I have become increasingly interested in fonts over the last couple of years, exploring something of the history as well as the enormous volume and variety of current activity. I will post an occasional note about them here, acknowledging my amateur status. The fonts on this entry are from two sources, each with an intriguing and significant story that speaks to diversity and its lack.
First, the body text and quotations set in fonts from a collection of typefaces by Ange Degheest, a fictional designer wonderfully realised by students at The European Academy of Art in Brittany. Read more here. They were highlighting how female type designers where either hidden or absent from the record. The body is in Latitude, and the quotations are in Abordage, both by Eugénie Bidaut. The fonts are distributed together in one download on Velvetyne, the wonderful site for open source fonts.
Eugénie Bidaut, one of the former students, says, “Type design history is very masculine. In the history of midcentury French type design, there is only one woman, Lucette Girard, who collaborated with Adrian Frutiger and other male designers. We were searching for someone to identify with, and were not interested in doing a revival of the work of an old white man, so we decided to invent a person who was missing.” // Meet Ange Degheest, Pioneering 20th-Century Female Type Designer, AIGA Eye on Design, Angela Riechers
More from Eugénie Bidaut here.
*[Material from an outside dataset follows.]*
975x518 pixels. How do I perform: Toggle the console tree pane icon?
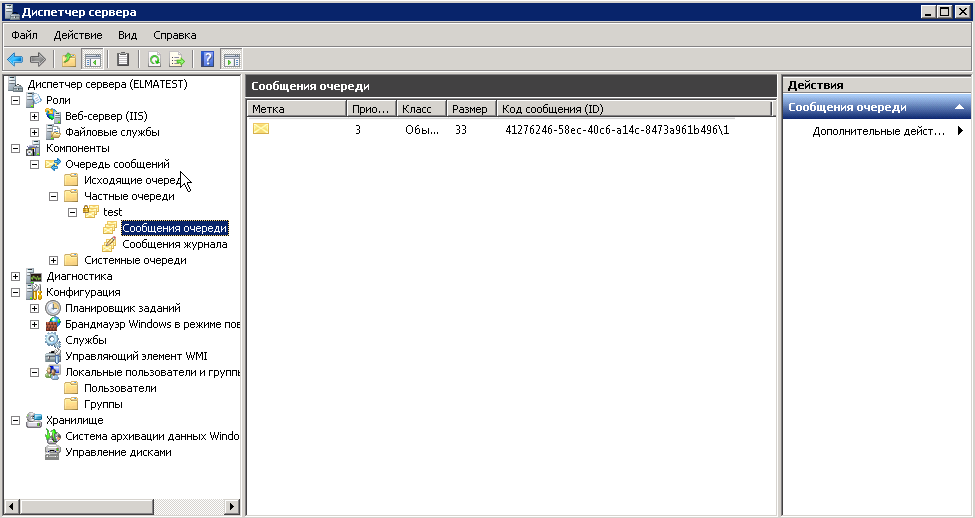(92, 59)
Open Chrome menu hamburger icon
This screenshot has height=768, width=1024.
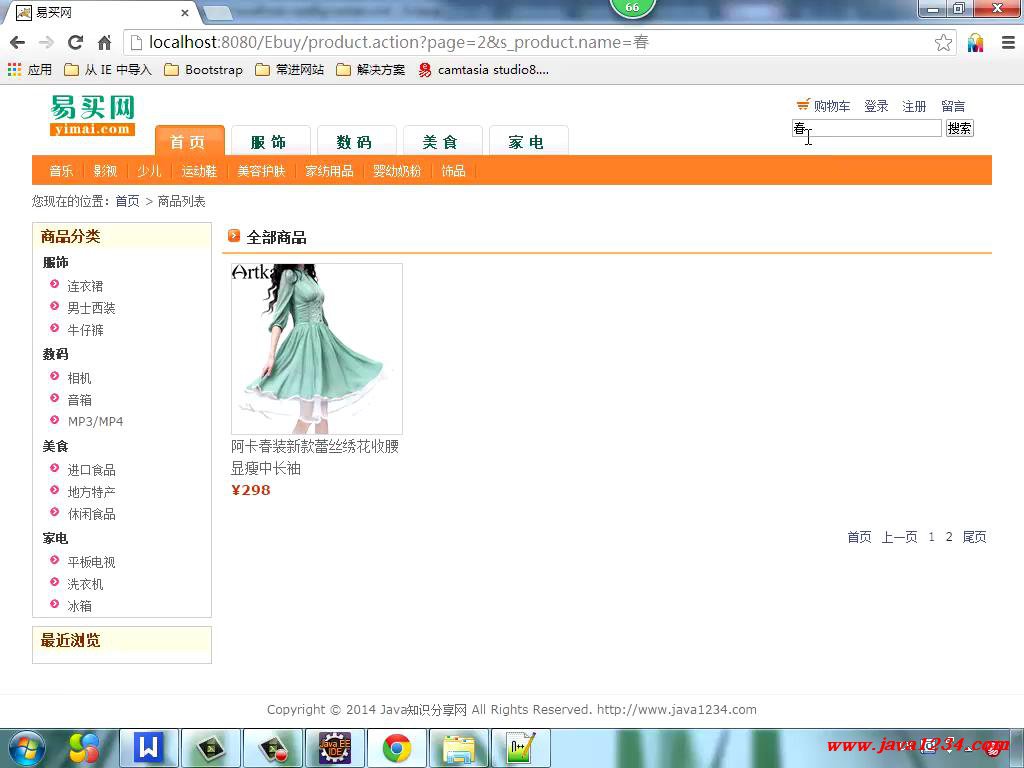tap(1007, 42)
Especially interesting for French speakers/readers may be Adelphe.
Indeed, for a New York designer in 1980 the Swiss Style must have seemed universal and omnipresent — the typographic modernism was an already well-established practice with decades of history. In most other parts of the world, though, the situation was largely different. // Soyuz Grotesk, Roman Gornitsky
The heading, navigation and button text are in Soyuz Grotesk by Roman Gornitsky of The Temporary State. It is an adaptation back into Latin of a Russian adaptation of Helvetica. The conceit here is that it is done as if without knowledge of the original Helvetica, or of the Latin practices of which it is a part. I love the 'r' in this context. Read more here and here. It has only one case, a reminder that upper and lower case are not universal.
Rarely a typeface comes as a reflection of some current situation—usually it is in the consideration of the past or imaginary future. // Roman Gornitsky in interview with Brian Huddlestone, The Gradient
Note: Title phrase from Louis MacNeice's Snow.